A critical element in preparing a public use file of microdata is the assessment of disclosure risk, which may involve estimating the probability of re-identification. Often this is an iterative process, in which a preliminary file is tested and if the risk is determined to be too high, additional protective measures are applied. For the MASSC method, described above, risk assessment is incorporated into the disclosure limitation process.
When microdata protection is based on k-anonymity, the assessment of disclosure risk involves determining if k-anonymity is satisfied. Ideally, this is done with population data, but strategies applicable to sample data exist, as noted above.

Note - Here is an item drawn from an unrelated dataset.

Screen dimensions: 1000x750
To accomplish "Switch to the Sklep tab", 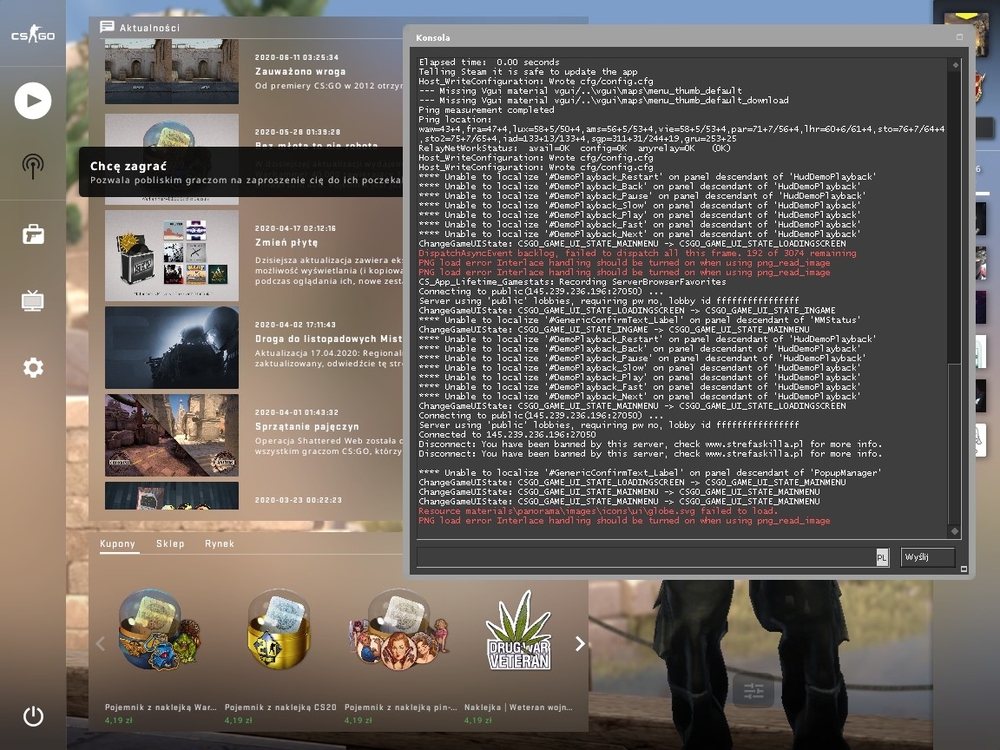I will click(170, 543).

When public use files contain numerous variables or include continuous variables, sample uniqueness across the range of variables is almost assured. Under these circumstances a different approach to assessing disclosure risk is required. Commonly, this involves using one or more alternative files with identifiers and attempting to match records on the public use file. NCES is able to exploit this strategy because there are publicly available lists of schools, and these lists include selected characteristics (Federal Committee on Statistical Methodology 2005). The accuracy of unique matches can be measured and, depending on the results, the data producer may decide to exclude high-risk records from the public use file or increase the level of masking on these records to prevent matches. If the accuracy of unique matches is sufficiently low, and there is no indication that correct matches can be differentiated from the vastly greater number of incorrect matches, the data producer may conclude that deleting or further masking the records that were matched correctly is not necessary. However, correct matches from publicly-available data do provide direct evidence of vulnerability.
The most rigorous way to assess disclosure risk is to attempt to identify records in the public use file from the source records in the original or internal file. The rigor in this approach comes from two factors. First, the only data divergence between the public use file and the internal file is that which was created deliberately to reduce disclosure risk. Second, unless the public use file was subsampled from the internal file, the overlap in records between the two files is 100 percent, which is analogous to an intruder knowing with certainty who is included in the public use file. Because these factors can make re-identification rather easy, data producers that use this approach must introduce some limitations on the match attempt to produce a realistic assessment of risk. Typically, this involves first determining what variables from the internal file might be available to a potential intruder, as it is likely that all or nearly all of the records in the public use file could be re-identified if the full set of variables appearing in both files were used in the attempt. Data producers also need to account for the impact of sampling if the internal file is itself a sample of the full population. The reduction in disclosure risk if the public use file is a subsample of the internal file should be reflected in the results of the match attempt.